## Rows

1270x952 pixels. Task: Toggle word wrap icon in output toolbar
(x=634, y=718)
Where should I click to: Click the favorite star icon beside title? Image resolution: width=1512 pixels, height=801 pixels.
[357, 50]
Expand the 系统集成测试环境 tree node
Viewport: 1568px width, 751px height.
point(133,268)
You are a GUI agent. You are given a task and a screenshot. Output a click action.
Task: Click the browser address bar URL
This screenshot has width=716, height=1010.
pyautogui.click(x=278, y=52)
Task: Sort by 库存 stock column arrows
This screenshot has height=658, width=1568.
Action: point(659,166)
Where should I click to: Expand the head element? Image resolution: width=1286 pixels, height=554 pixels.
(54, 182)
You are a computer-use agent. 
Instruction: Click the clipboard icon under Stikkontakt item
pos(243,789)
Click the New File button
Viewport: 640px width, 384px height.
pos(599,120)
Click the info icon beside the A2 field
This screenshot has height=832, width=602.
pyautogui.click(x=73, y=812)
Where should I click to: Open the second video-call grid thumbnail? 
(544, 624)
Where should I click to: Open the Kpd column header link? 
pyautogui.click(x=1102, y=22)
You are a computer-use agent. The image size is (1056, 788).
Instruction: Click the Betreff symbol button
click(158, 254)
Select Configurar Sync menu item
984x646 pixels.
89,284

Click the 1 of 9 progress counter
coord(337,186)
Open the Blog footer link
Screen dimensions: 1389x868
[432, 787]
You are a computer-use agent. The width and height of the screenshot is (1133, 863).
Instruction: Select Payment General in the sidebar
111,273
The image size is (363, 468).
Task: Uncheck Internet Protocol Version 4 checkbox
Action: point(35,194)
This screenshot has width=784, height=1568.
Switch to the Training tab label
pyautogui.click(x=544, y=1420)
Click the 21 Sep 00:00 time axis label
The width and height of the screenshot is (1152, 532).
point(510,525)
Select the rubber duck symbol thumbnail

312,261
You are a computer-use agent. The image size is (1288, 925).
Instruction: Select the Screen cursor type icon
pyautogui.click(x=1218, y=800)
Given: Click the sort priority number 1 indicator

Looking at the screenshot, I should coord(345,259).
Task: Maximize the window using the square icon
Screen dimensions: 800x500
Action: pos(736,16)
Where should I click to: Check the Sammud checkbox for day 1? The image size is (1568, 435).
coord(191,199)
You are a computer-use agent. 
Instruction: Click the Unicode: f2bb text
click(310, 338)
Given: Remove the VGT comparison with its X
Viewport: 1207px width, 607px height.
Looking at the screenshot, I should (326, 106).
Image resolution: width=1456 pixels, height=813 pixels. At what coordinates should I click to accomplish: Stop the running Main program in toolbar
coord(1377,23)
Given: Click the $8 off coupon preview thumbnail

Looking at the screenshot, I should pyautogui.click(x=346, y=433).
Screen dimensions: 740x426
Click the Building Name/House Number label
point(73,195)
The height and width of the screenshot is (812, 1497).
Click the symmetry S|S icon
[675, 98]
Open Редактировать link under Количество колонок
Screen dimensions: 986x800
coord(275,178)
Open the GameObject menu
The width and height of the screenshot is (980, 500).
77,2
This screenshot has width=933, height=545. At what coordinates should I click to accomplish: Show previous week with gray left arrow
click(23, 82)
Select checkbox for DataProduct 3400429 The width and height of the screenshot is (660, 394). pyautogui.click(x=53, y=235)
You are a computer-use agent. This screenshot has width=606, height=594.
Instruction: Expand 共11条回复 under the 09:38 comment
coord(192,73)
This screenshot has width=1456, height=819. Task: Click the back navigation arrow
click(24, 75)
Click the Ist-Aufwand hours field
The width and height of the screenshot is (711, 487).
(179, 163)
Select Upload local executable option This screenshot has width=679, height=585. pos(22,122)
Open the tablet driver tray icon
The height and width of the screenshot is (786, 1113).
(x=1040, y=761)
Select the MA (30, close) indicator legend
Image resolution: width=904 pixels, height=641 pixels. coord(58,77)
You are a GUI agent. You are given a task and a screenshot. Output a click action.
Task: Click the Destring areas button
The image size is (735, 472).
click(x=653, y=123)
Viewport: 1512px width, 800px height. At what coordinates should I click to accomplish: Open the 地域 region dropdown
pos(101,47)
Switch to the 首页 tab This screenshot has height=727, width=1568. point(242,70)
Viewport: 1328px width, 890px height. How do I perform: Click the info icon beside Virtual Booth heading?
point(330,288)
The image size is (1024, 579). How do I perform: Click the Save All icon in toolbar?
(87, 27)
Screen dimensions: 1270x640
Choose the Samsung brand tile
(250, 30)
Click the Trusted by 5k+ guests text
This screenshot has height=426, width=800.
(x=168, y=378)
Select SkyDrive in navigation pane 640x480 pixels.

## Task
Turn every line of the entries above into a numbered list, leaving out the blank lines.

## Completed exercise
1. 1270x952 pixels. Task: Toggle word wrap icon in output toolbar
2. (x=634, y=718)
3. Where should I click to: Click the favorite star icon beside title? Image resolution: width=1512 pixels, height=801 pixels.
4. [357, 50]
5. Expand the 系统集成测试环境 tree node
6. Viewport: 1568px width, 751px height.
7. point(133,268)
8. You are a GUI agent. You are given a task and a screenshot. Output a click action.
9. Task: Click the browser address bar URL
10. This screenshot has width=716, height=1010.
11. pyautogui.click(x=278, y=52)
12. Task: Sort by 库存 stock column arrows
13. This screenshot has height=658, width=1568.
14. Action: point(659,166)
15. Where should I click to: Expand the head element? Image resolution: width=1286 pixels, height=554 pixels.
16. (54, 182)
17. You are a computer-use agent. 
18. Instruction: Click the clipboard icon under Stikkontakt item
19. pos(243,789)
20. Click the New File button
21. Viewport: 640px width, 384px height.
22. pos(599,120)
23. Click the info icon beside the A2 field
24. This screenshot has height=832, width=602.
25. pyautogui.click(x=73, y=812)
26. Where should I click to: Open the second video-call grid thumbnail? 
27. (544, 624)
28. Where should I click to: Open the Kpd column header link? 
29. pyautogui.click(x=1102, y=22)
30. You are a computer-use agent. The image size is (1056, 788).
31. Instruction: Click the Betreff symbol button
32. click(158, 254)
33. Select Configurar Sync menu item
34. 984x646 pixels.
35. 89,284
36. Click the 1 of 9 progress counter
37. coord(337,186)
38. Open the Blog footer link
39. Screen dimensions: 1389x868
40. [432, 787]
41. You are a computer-use agent. The width and height of the screenshot is (1133, 863).
42. Instruction: Select Payment General in the sidebar
43. 111,273
44. The image size is (363, 468).
45. Task: Uncheck Internet Protocol Version 4 checkbox
46. Action: point(35,194)
47. This screenshot has width=784, height=1568.
48. Switch to the Training tab label
49. pyautogui.click(x=544, y=1420)
50. Click the 21 Sep 00:00 time axis label
51. The width and height of the screenshot is (1152, 532).
52. point(510,525)
53. Select the rubber duck symbol thumbnail
54. 312,261
55. You are a computer-use agent. The image size is (1288, 925).
56. Instruction: Select the Screen cursor type icon
57. pyautogui.click(x=1218, y=800)
58. Given: Click the sort priority number 1 indicator
59. Looking at the screenshot, I should coord(345,259).
60. Task: Maximize the window using the square icon
61. Screen dimensions: 800x500
62. Action: pos(736,16)
63. Where should I click to: Check the Sammud checkbox for day 1? The image size is (1568, 435).
64. coord(191,199)
65. You are a computer-use agent. 
66. Instruction: Click the Unicode: f2bb text
67. click(310, 338)
68. Given: Remove the VGT comparison with its X
69. Viewport: 1207px width, 607px height.
70. Looking at the screenshot, I should (326, 106).
71. Image resolution: width=1456 pixels, height=813 pixels. At what coordinates should I click to accomplish: Stop the running Main program in toolbar
72. coord(1377,23)
73. Given: Click the $8 off coupon preview thumbnail
74. Looking at the screenshot, I should pyautogui.click(x=346, y=433).
75. Screen dimensions: 740x426
76. Click the Building Name/House Number label
77. point(73,195)
78. The height and width of the screenshot is (812, 1497).
79. Click the symmetry S|S icon
80. [675, 98]
81. Open Редактировать link under Количество колонок
82. Screen dimensions: 986x800
83. coord(275,178)
84. Open the GameObject menu
85. The width and height of the screenshot is (980, 500).
86. 77,2
87. This screenshot has width=933, height=545. At what coordinates should I click to accomplish: Show previous week with gray left arrow
88. click(23, 82)
89. Select checkbox for DataProduct 3400429 The width and height of the screenshot is (660, 394). pyautogui.click(x=53, y=235)
90. You are a computer-use agent. This screenshot has width=606, height=594.
91. Instruction: Expand 共11条回复 under the 09:38 comment
92. coord(192,73)
93. This screenshot has width=1456, height=819. Task: Click the back navigation arrow
94. click(24, 75)
95. Click the Ist-Aufwand hours field
96. The width and height of the screenshot is (711, 487).
97. (179, 163)
98. Select Upload local executable option This screenshot has width=679, height=585. pos(22,122)
99. Open the tablet driver tray icon
100. The height and width of the screenshot is (786, 1113).
101. (x=1040, y=761)
102. Select the MA (30, close) indicator legend
103. Image resolution: width=904 pixels, height=641 pixels. coord(58,77)
104. You are a GUI agent. You are given a task and a screenshot. Output a click action.
105. Task: Click the Destring areas button
106. The image size is (735, 472).
107. click(x=653, y=123)
108. Viewport: 1512px width, 800px height. At what coordinates should I click to accomplish: Open the 地域 region dropdown
109. pos(101,47)
110. Switch to the 首页 tab This screenshot has height=727, width=1568. point(242,70)
111. Viewport: 1328px width, 890px height. How do I perform: Click the info icon beside Virtual Booth heading?
112. point(330,288)
113. The image size is (1024, 579). How do I perform: Click the Save All icon in toolbar?
114. (87, 27)
115. Screen dimensions: 1270x640
116. Choose the Samsung brand tile
117. (250, 30)
118. Click the Trusted by 5k+ guests text
119. This screenshot has height=426, width=800.
120. (x=168, y=378)
121. Select SkyDrive in navigation pane 640x480 pixels.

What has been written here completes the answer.